:: Task objective ::
Search the data below for the string "each" and copy all lines where it shows up.

:: Material for this task ::
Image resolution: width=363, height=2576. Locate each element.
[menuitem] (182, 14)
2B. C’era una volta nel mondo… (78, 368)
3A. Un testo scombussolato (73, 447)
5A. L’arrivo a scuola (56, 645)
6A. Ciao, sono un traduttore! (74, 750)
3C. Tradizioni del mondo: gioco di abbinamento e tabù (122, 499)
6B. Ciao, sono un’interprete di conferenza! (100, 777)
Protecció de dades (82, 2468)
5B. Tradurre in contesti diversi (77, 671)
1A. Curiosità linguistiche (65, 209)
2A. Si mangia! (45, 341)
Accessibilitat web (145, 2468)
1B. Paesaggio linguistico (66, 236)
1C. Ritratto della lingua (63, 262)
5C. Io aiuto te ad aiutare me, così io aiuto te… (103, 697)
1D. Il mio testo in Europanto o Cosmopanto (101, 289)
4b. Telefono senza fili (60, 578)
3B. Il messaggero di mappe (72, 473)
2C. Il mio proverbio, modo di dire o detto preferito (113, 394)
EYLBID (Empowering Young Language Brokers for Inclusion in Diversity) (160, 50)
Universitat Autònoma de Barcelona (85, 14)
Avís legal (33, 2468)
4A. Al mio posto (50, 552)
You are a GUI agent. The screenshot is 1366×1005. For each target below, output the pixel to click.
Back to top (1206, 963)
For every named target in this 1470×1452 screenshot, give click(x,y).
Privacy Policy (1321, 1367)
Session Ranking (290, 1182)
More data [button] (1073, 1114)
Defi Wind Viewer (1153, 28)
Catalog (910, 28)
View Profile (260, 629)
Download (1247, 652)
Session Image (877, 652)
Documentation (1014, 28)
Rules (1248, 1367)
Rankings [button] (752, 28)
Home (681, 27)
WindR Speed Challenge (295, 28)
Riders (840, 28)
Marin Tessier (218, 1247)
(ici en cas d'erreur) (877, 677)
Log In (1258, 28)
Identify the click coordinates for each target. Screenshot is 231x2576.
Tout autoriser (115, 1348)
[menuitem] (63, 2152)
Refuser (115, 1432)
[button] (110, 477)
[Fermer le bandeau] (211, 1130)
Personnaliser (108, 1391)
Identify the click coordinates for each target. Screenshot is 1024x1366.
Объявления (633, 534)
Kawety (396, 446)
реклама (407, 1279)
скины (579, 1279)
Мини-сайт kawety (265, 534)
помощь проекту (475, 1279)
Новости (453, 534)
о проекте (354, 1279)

:: Answer space ::
Image resolution: width=363, height=2576. Locate each element.
You are a GUI agent. The screenshot is 1366×1005. For each target below, output the pixel to click.
Identify the click coordinates for each target. Screenshot is 231x2576.
Identify the click coordinates for each target. Screenshot is 1024x1366.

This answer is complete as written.